## WHAT IS REQUIRED
Excluding pictures, retype the line with "1386x799 pixels. At" and each line that follows it to the end of the data below, word for word.
*** Opening EXERCISE MATERIALS ***
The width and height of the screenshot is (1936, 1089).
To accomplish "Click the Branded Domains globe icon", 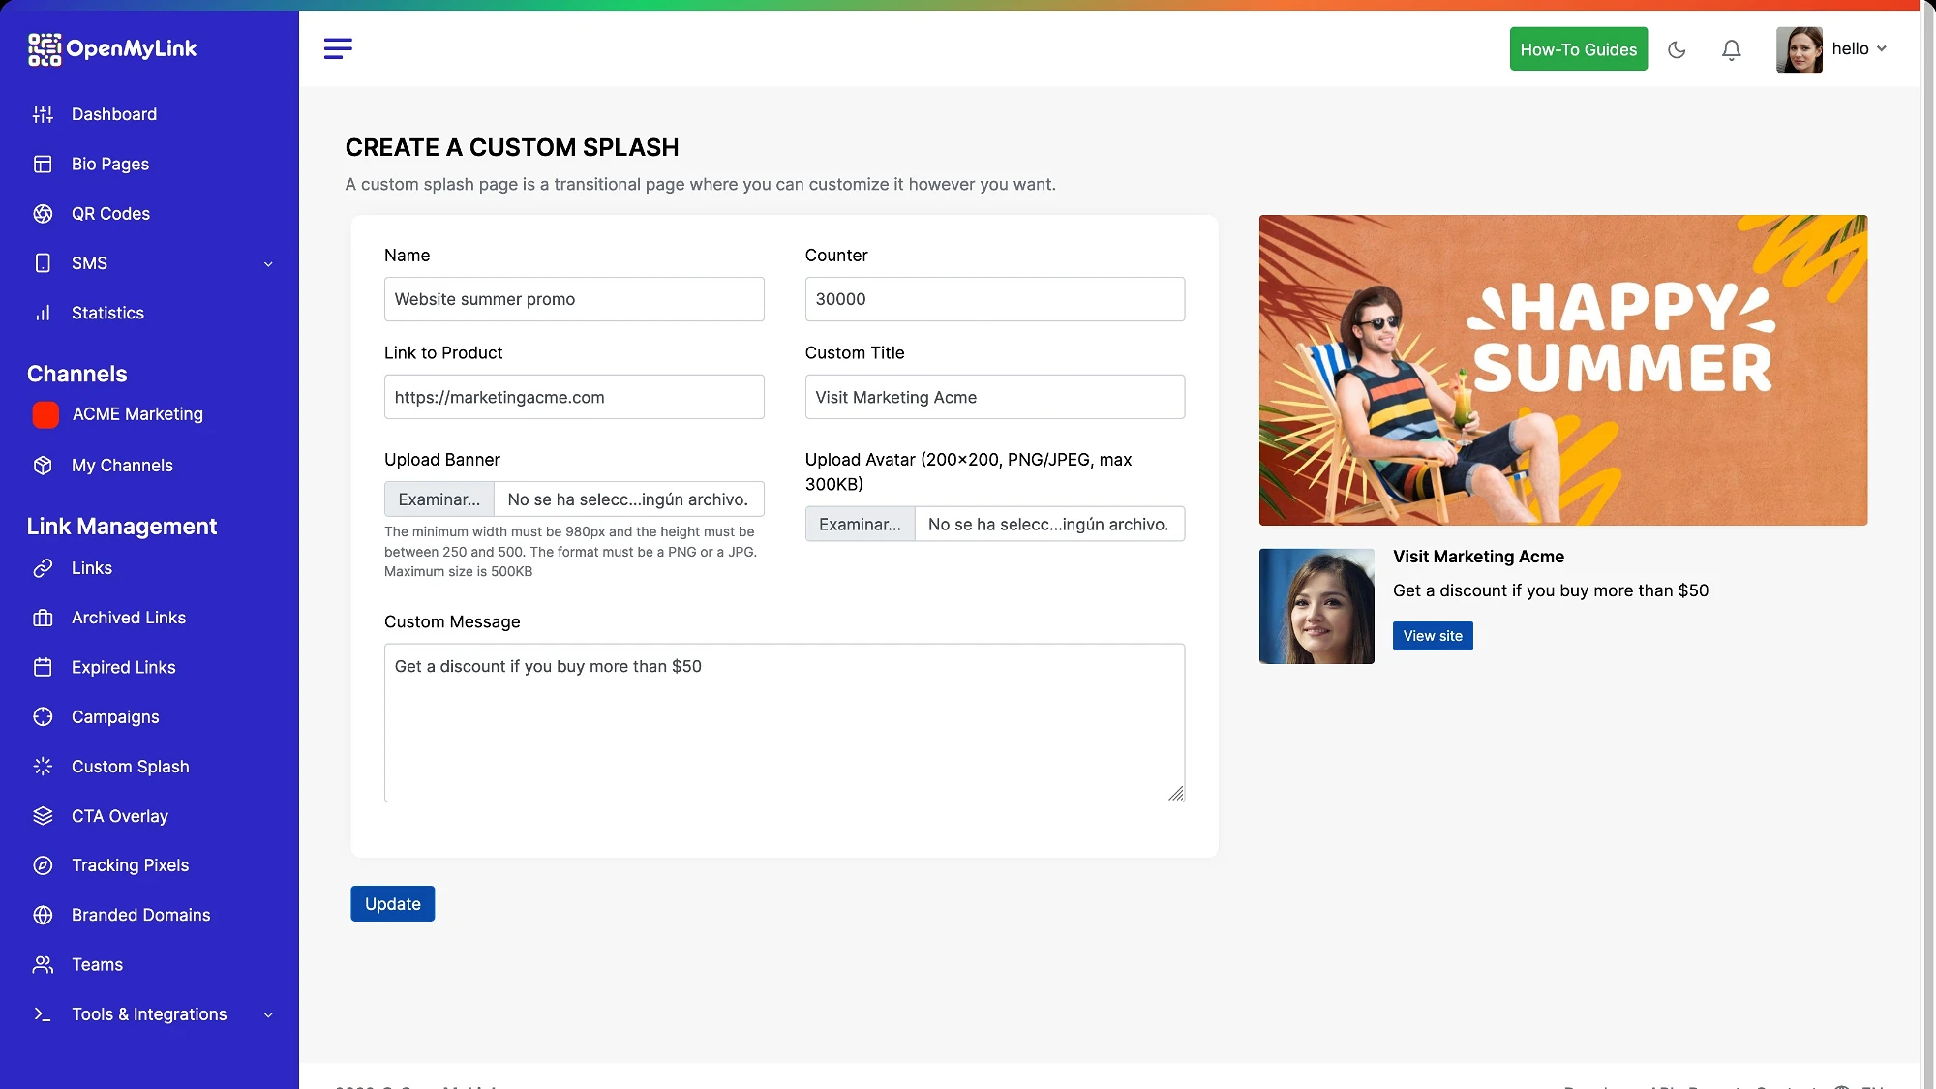I will 43,915.
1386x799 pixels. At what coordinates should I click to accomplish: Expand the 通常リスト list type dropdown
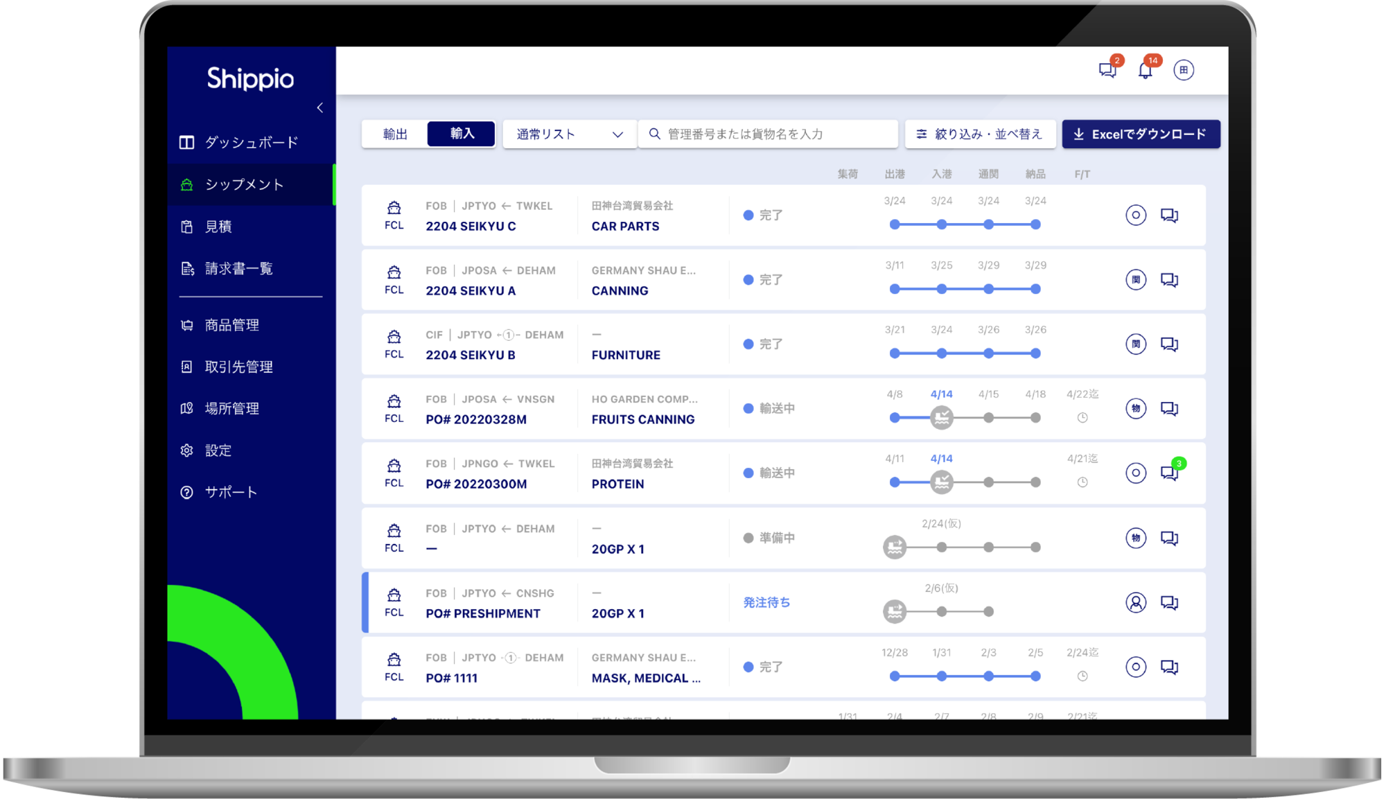569,134
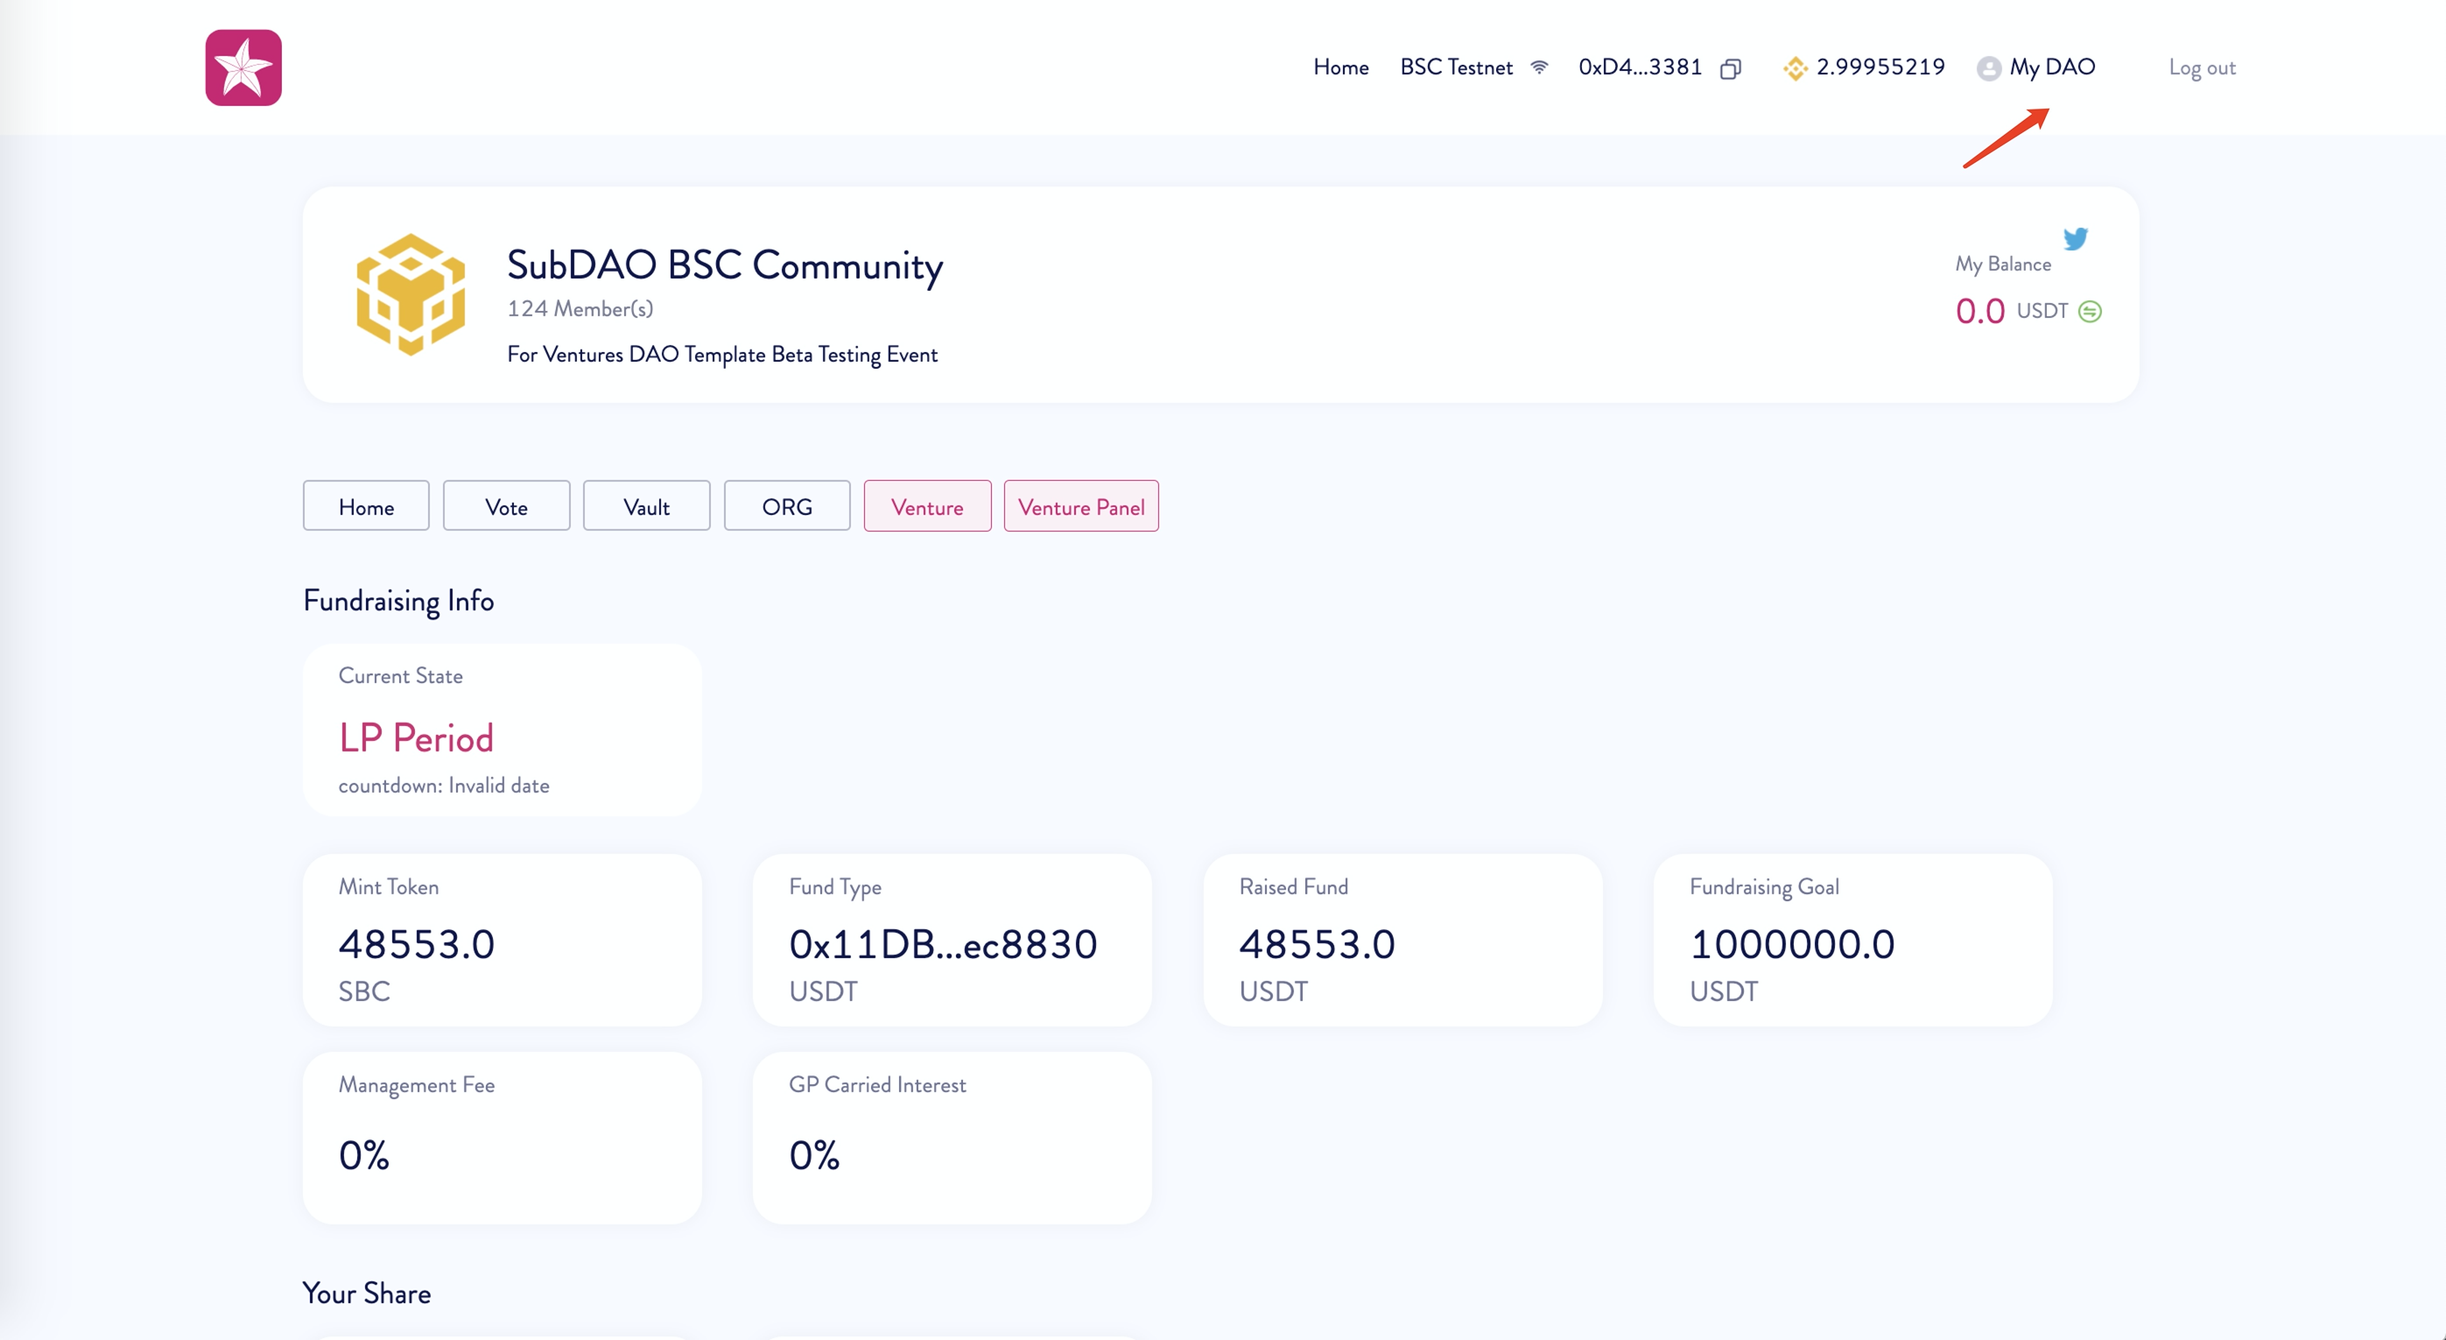Go to the DAO Home tab
The height and width of the screenshot is (1340, 2446).
pyautogui.click(x=366, y=506)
*** Closing EXERCISE MATERIALS ***
## RESULT
1386x799 pixels. At what coordinates should I click to accomplish: Expand the 通常リスト list type dropdown
569,134
Go to the DAO Home tab
The height and width of the screenshot is (1340, 2446).
pyautogui.click(x=366, y=506)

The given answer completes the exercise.